Rand was very aware that the union in the case before him was involved in political activities, if by that we mean advocating for stronger labour laws and campaigning against the Conservative parties of the mid 1940s. These were highly charged political times, and the United Auto Workers were directly involved in those debates. You could equally draw the conclusion from this fact that by not specifically saying that dues can only be used for purposes directly related to the bargaining and administration of the collective agreement that he was not interested in trying to draw a line between ‘bargaining’ issues and ‘non-bargaining issues’, but rather was prepared to leave that as an internal union issue.
But, in any event, Poilievre so far seems to be saying that he believes in the Rand Formula, which would require all bargaining unit employees to pay union dues, even nonunion members. His only objection is that he believes workers should be able to ask that their dues not be spent on political causes with which they disagree. That is essentially the way the law works throughout most of the United States.
However, although seemingly praising the Rand Formula throughout the article, he then suddenly surprises the reader in the last line by saying this:
If union leaders refuse to follow the Rand Formula, then why should anyone else?
Considering what he had written in the op-ed , you would think that his argument would be that the law should ban forced union membership and give workers the right to tell the union not to spend dues on political causes they disagree with. But with this sudden, unexpected last line, his argument is suddenly jolted in a different direction.
He now appears to be arguing that since some unions bargain mandatory union membership clauses (which Rand rejected), and some unions spend part of the dues collected on political purposes (which Rand did not address), then there is no reason to Respect Rand’s main finding that all employees in a bargaining unit should have to pay union dues. Do you see the slight of hand there? Until the last sentence, he never hints that he has a problem with Rand’s essential finding that all employees should pay union dues if that is what the majority of employees decide is reasonable.

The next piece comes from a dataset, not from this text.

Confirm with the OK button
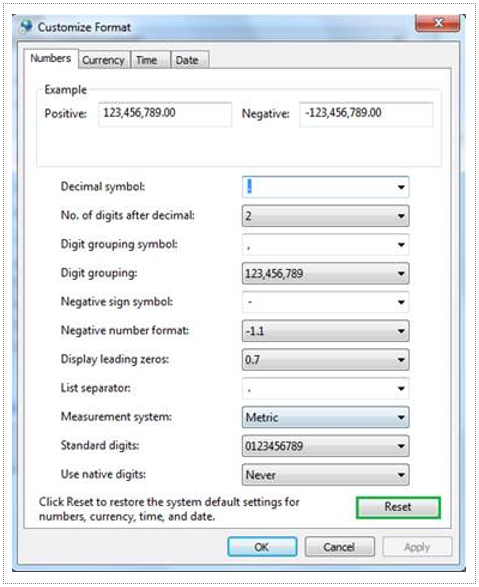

Poilievre has to make this big leap of logic if he is to argue later in Parliament that mandatory union dues clauses should be made illegal, and not just forced union membership and use of dues for political causes with which a worker disagrees. You see, Rand believed in the right of workers and unions to bargain mandatory union dues clauses, but the Tories do not. That is why it is so very strange to see a Conservative MP cite the Rand Formula favourably, as Poilievre does here. The Tories need a way around the Rand Formula, recognizing that not even Conservative politicians have ever before made the untenable argument that the law should force unions to provide free services to nonmembers. However, that is exactly what the Ontario Conservatives are saying should happen, and probably Poilievre believes that too.
Do you agree with Poilievre’s argument?
Do you think the government should force unions to provide free services to nonunion members?